White House official tours MSU facilities
A top science and technology official in President Barack Obama’s administration was on campus Wednesday to scope out a number of MSU research projects, including a stop at the future site of the $550 million Facility for Rare Isotope Beams, or FRIB.
Kei Koizumi, assistant director for federal research and development in the White House’s Office of Science and Technology Policy, or OSTP, toured the Cyclotron and met with MSU researchers heading up research projects ranging from children’s health to bioenergy studies.
As an OSTP official, Koizumi is one of the people in charge of science policy and support by the federal government for research and other projects.
“I’m very impressed,” Koizumi said of his visit after a luncheon where he discussed the future of federal funding for research projects in numerous areas. “Originally, the idea was to come out and see the FRIB and the Cyclotron center. But it’s been wonderful to hear about the research that’s going on, on campus.”
Koizumi said federal spending for science and technology projects remains a priority for the Obama administration. He said Obama intends to double the amount of federal dollars spent on research spending by 2017, when compared to the amount spent in 2006.
J. Ian Gray, MSU vice president for research and graduate studies, said Koizumi’s visit allows the university to showcase its research projects in times of nationwide economic difficulties, when federal funding for research projects is becoming more crucial to universities.
“We’re competing directly against the faculty in other research institutions, so (it’s knowing) these folks can help us get access to where research funding is going,” Gray said. “Conversely, it will allow us to interact with the Office of Science and Technology (Policy) to suggest areas where research is needed and maybe even where MSU will be growing.”

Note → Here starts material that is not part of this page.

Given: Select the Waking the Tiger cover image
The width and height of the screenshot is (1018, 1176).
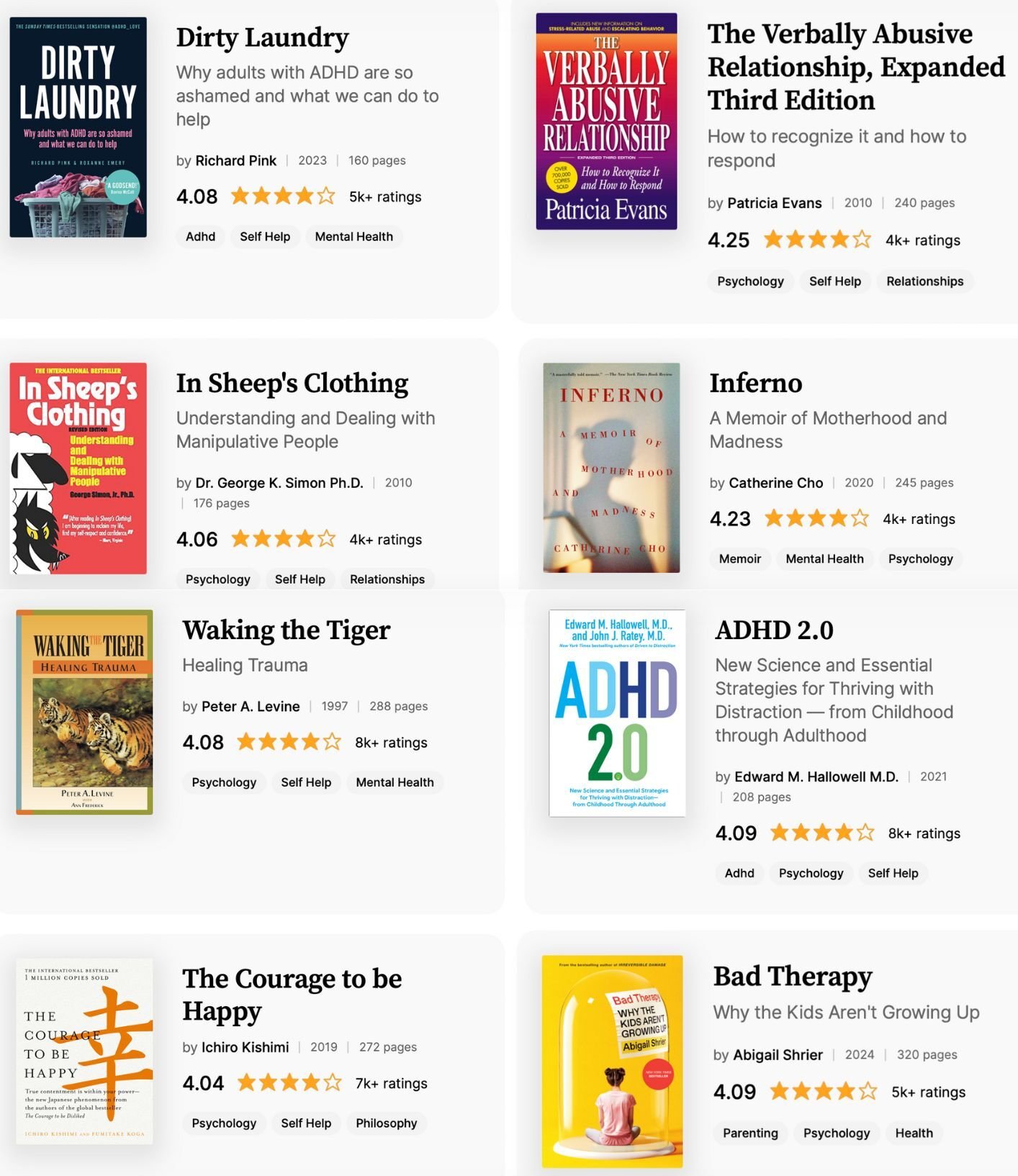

Koizumi’s visit was primarily orchestrated by Mark Burnham, MSU’s associate vice president for governmental affairs, who lobbies on the university’s behalf in Washington. Burnham said the visit communicates to the Obama administration the importance of research conducted at MSU.
“(We’re) communicating to the White House personnel … what we’re doing, give them an opportunity to see some of the facilities and the research that we’re doing so they can get a real on-the-ground understanding of the kind of research we’re doing and the importance of that research to the state and the nation,” Burnham said.